Let’s take a trip down memory lane shall we? Think back to your freshman year of college. Remember those “101” classes that seemed like a pointless waste of time? Well, we’re sure years later you’re still kicking yourself for not taking better notes. We’ll take mercy on your tired DBA self and pass along a CliffsNote version of this super helpful Twitter Chat.

In our previous post, we talked about the top 10 things DBAs should know when it comes to SQL Server. This week, we wanted to share the best practices, expert advice and tips from our followers on what features, commands and datatypes should be generally avoided. Think of it as an adult, DBA 101 class if you will.

@dpenton says “NEVER use the Construct BETWEEN ‘date here’ AND ‘another date here’”

This is because you will likely be missing data. If you say BETWEEN December 1st and December 31st, SQL Server sees that last parameter as the very beginning of December 31st. For example, any data from, say, 1AM on December 31st and afterwards is going to be excluded.

 

@SQLBob says “Simplicity is often the best method”

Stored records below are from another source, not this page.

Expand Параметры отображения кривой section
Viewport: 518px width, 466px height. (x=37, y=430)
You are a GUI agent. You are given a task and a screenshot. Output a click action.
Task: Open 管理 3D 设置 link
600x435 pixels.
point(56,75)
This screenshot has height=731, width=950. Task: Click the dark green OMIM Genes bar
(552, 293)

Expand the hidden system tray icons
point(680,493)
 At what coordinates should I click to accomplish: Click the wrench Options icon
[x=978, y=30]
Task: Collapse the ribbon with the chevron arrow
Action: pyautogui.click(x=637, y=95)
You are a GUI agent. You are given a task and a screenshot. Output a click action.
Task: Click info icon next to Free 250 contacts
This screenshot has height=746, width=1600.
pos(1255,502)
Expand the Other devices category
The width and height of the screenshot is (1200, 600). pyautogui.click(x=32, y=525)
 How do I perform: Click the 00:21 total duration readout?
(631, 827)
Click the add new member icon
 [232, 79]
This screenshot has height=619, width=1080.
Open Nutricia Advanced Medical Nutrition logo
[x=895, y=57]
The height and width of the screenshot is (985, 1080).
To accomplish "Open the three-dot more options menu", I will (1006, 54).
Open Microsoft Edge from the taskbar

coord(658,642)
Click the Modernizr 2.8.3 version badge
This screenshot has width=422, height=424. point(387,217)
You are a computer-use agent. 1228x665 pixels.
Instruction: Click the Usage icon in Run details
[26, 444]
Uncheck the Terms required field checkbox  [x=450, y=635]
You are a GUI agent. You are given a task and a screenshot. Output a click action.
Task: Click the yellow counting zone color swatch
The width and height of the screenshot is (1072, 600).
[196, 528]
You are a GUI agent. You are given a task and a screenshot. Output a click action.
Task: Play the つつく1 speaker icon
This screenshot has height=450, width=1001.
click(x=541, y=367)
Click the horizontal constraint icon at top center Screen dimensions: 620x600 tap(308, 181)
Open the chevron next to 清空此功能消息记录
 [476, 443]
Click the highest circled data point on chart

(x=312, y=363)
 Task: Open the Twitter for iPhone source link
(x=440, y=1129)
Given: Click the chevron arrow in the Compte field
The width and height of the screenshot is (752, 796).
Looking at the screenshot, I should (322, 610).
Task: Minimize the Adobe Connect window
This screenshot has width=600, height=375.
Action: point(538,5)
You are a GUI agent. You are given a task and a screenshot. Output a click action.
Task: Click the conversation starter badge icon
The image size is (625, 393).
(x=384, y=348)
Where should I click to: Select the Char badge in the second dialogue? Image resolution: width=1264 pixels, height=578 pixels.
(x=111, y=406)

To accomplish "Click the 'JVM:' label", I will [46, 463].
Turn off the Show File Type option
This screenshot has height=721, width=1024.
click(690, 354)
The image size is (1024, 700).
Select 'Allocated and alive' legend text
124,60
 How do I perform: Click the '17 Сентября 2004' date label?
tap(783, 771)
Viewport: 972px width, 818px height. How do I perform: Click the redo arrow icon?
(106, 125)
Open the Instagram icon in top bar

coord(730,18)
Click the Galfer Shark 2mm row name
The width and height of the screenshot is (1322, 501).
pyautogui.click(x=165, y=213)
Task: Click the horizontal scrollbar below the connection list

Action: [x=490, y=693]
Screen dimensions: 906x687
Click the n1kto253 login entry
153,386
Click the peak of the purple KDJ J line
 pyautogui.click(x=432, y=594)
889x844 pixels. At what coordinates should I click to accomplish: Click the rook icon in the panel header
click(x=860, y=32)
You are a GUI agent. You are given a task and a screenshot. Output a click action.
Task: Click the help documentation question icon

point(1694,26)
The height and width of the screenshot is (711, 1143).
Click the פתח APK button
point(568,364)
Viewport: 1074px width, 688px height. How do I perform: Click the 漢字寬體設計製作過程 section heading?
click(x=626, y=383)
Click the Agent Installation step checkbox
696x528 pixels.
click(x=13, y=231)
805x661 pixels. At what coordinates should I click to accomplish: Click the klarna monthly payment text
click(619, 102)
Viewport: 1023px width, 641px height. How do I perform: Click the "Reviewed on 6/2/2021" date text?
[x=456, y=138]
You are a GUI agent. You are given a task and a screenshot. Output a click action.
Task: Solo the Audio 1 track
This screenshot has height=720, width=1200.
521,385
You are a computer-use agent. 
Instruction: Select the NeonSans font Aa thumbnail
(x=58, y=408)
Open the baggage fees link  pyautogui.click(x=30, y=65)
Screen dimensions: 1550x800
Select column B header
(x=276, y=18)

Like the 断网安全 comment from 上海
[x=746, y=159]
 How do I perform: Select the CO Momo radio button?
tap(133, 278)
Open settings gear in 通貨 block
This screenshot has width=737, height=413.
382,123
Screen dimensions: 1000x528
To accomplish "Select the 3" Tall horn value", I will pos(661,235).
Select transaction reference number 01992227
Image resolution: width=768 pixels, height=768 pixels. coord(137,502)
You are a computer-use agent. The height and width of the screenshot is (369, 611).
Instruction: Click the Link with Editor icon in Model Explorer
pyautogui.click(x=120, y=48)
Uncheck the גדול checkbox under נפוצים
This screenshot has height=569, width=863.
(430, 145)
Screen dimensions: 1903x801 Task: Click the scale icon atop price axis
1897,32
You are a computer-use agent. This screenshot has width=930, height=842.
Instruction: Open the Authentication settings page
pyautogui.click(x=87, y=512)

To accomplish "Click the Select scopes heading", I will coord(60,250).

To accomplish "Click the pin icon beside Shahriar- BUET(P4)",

Getting fancy with things like query hints rarely improves query performance.

 

@kbrian says “If you’re going to nest views, look at and understand the query plan that will result”

Don’t get us wrong – we’re not saying nested views are wrong. Sometimes they can work really well, however you may end up dragging a bunch more tables into your query inadvertently.

 

@AaronBertrand says “Don’t kill yourself trying to force a seek – they’re not always the most efficient way to access your data”

Remember – sometimes, a scan is easier – especially for grouping.

 

@SirSQL says “Don’t develop to a date, develop until it’s right, performs and scales”

Although we consider this much more targeted to managers rather than developers, it’s still a good piece of advice to keep in mind.